Василий Иванович развел руками, с надеждой посмотрел на сердитого Федора и неожиданно улыбнулся конфузливой и обезоруживающей олексинской улыбкой.

– Право, не знаю, как и начать.

– Позицию изложите, позицию, – проворчал Лев Николаевич. – Ведь есть же у вас позиция? Какая? Не работать? Не верю. Наслышан о вас, об идеях ваших, об американских приключениях – вот Мария Ивановна рассказывала. И вдруг – отказ. Признаюсь, не понял. Что здесь – фанаберия? Не верю, не могу поверить: вы человек страдательный. Страдать умеете и любите – за других, разумеется. Тогда почему же? Объяснитесь, сделайте милость.

Федор хотел что-то сказать – что-то непримиримое, резкое, – но раздумал. Василий Иванович глядел в стол, пальцами старательно разглаживая скатерть.

– Вероятно, все дело в форме вознаграждения за труды, – сказал он и тут же испуганно вскинул глаза. – Нет, не о сумме. Боже упаси, не о сумме! О форме, понимаете? Ощущать ежемесячный конверт в руках, писать расписки… Вероятно, я горожу чушь, Лев Николаевич, даже наверное чушь несусветную, но… Но, боже мой, как мы спорили об этом на пароходе! Как делить доходы? Как измерить труд человеческий – не физический: физический труд зрим, его можно измерить, – а как определить труд неопределяемый? Труд учителя, инженера, агронома?.. Я не то говорю, извините, но мы спорили об этом.

– И к какому же выводу пришли? – заинтересованно спросил Толстой.

– Да ни к какому. Интеллигенция отдает знания, следовательно, ценятся знания как таковые, а не труд. К какому же выводу тут можно прийти?

– Я думаю, что форму мы уладим, – сказала Мария Ивановна: ее по преимуществу интересовали вопросы практические. – Я переговорю с Софьей Андреевной, не беспокойтесь.

– А Василия Ивановича не это беспокоит, – сказал Толстой, помолчав. – Денежная оценка собственных знаний – это всегда что-то не очень приятное, я понимаю вас. Но скажите, разве мужик не обладает знаниями? Обладает. А ведь он ничего не берет за совет, ему это и в голову не приходит – брать за совет. Отчего это, Василий Иванович?
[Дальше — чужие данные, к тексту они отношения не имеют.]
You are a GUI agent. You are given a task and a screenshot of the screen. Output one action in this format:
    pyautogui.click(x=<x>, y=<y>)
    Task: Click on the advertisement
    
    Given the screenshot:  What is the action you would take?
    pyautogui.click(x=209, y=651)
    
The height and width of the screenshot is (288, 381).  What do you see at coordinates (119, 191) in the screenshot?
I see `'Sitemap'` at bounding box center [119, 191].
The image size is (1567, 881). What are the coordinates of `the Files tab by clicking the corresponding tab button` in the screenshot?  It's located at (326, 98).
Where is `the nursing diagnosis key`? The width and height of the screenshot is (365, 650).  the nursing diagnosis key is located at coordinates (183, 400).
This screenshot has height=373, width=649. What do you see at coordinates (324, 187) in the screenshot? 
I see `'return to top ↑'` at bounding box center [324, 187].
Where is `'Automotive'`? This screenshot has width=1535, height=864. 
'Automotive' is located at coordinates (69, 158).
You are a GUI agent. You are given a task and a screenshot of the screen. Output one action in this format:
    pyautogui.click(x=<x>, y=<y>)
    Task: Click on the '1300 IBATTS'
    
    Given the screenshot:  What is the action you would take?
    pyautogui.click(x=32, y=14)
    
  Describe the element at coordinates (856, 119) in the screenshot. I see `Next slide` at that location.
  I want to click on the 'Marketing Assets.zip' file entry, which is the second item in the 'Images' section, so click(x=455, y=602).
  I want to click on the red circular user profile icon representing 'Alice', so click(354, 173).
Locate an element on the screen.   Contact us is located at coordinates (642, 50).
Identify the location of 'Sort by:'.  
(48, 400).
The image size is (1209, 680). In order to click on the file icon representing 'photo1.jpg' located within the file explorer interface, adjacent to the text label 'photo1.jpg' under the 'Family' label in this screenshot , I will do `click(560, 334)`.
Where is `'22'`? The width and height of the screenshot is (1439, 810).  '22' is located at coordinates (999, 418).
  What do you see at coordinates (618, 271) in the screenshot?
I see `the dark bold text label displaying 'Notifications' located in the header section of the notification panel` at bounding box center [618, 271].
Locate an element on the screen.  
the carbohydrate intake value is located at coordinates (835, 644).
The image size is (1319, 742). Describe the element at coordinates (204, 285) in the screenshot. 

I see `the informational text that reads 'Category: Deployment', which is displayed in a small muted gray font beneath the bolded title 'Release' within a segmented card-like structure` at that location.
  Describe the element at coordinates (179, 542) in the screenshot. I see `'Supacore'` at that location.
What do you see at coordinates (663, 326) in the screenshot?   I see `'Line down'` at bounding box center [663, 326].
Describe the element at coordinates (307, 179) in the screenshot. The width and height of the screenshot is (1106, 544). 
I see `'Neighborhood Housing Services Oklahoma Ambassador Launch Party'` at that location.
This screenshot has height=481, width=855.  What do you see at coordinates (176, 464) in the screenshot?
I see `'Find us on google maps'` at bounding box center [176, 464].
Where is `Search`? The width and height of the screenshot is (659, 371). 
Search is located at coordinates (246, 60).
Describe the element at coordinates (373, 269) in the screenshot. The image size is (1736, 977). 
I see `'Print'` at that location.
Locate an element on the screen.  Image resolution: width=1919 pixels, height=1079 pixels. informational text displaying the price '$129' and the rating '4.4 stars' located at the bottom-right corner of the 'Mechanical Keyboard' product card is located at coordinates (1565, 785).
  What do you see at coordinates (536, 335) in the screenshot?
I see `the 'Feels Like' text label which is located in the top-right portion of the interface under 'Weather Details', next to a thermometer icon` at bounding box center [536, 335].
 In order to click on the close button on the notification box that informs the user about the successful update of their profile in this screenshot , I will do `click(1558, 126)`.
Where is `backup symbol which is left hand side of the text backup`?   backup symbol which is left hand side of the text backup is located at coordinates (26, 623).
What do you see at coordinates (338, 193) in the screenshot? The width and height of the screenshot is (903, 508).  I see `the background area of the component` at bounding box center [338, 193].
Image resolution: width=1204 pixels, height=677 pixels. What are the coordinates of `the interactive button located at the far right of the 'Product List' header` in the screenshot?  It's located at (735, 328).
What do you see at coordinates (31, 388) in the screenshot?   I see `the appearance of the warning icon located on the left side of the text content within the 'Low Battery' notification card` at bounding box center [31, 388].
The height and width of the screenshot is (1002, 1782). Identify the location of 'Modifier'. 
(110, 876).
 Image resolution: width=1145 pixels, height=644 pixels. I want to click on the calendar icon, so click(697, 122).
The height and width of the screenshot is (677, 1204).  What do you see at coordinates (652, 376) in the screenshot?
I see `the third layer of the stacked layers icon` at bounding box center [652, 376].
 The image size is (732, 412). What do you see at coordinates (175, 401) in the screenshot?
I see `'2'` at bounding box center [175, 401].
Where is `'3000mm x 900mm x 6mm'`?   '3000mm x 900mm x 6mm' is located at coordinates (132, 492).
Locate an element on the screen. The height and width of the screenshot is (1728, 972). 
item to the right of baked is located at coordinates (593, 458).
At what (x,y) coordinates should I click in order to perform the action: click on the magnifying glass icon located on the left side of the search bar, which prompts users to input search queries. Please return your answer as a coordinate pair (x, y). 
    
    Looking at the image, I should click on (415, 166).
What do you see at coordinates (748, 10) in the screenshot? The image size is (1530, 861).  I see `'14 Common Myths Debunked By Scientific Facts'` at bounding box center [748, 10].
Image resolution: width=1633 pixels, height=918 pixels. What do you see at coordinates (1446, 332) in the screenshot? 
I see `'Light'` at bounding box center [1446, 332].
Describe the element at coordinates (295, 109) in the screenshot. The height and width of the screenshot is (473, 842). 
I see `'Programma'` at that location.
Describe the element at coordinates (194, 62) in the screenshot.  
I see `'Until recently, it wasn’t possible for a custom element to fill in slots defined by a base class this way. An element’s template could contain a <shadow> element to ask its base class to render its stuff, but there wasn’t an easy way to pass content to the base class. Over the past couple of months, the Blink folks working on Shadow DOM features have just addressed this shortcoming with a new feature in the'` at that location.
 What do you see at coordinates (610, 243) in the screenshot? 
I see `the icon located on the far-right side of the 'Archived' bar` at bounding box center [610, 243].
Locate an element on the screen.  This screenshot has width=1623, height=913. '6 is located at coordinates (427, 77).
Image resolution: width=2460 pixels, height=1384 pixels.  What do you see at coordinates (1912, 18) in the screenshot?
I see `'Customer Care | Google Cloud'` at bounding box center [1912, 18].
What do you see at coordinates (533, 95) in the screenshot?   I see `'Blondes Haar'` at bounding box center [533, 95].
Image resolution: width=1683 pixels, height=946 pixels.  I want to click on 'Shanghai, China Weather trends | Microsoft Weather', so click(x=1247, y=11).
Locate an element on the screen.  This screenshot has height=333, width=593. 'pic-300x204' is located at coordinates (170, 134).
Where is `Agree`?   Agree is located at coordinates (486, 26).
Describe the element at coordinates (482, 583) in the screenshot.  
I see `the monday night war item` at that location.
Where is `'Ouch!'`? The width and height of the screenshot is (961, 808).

– Мужик не ценит знаний. Пока, во всяком случае, не ценит.

– Вот-вот, а мы – ценим. Мужик не ценит знаний, потому что считает, что они ему не принадлежат: они принадлежат общине, миру, мужицкие знания – это коллективные знания. И наши знания тоже не нам принадлежат, если вдуматься, тоже переложены в нас из голов воспитателей, учителей, авторов книг, гувернеров, папенек и маменек. Но мы их присваиваем и начинаем торговать как своими собственными. Мы узурпируем чужую собственность и считаем, что это правильно и в высшей степени морально. Это в вас совесть шевельнулась, – неожиданно закончил Толстой и улыбнулся.

– Проповедовать надо за хлеб и воду, – хрипло сказал Федор: он очень волновался, пребывал в странном напряжении и от этого хрипел.

– Господа, господа, мы уклоняемся, – всполошилась Мария Ивановна, с опаской посмотрев на Федора: ждала, что вот-вот выпалит какую-нибудь колкость. – Решайтесь же, Василий Иванович. Сережа чудный мальчик, вам будет легко с ним.

– Вам будет трудно, не верьте Марии Ивановне, – сказал Толстой серьезно. – Вам всегда будет трудно. Есть люди, которым всегда трудно, что бы они ни делали; вы из их числа.

– Советуете ничего не делать? – спросил Федор, опять захрипев.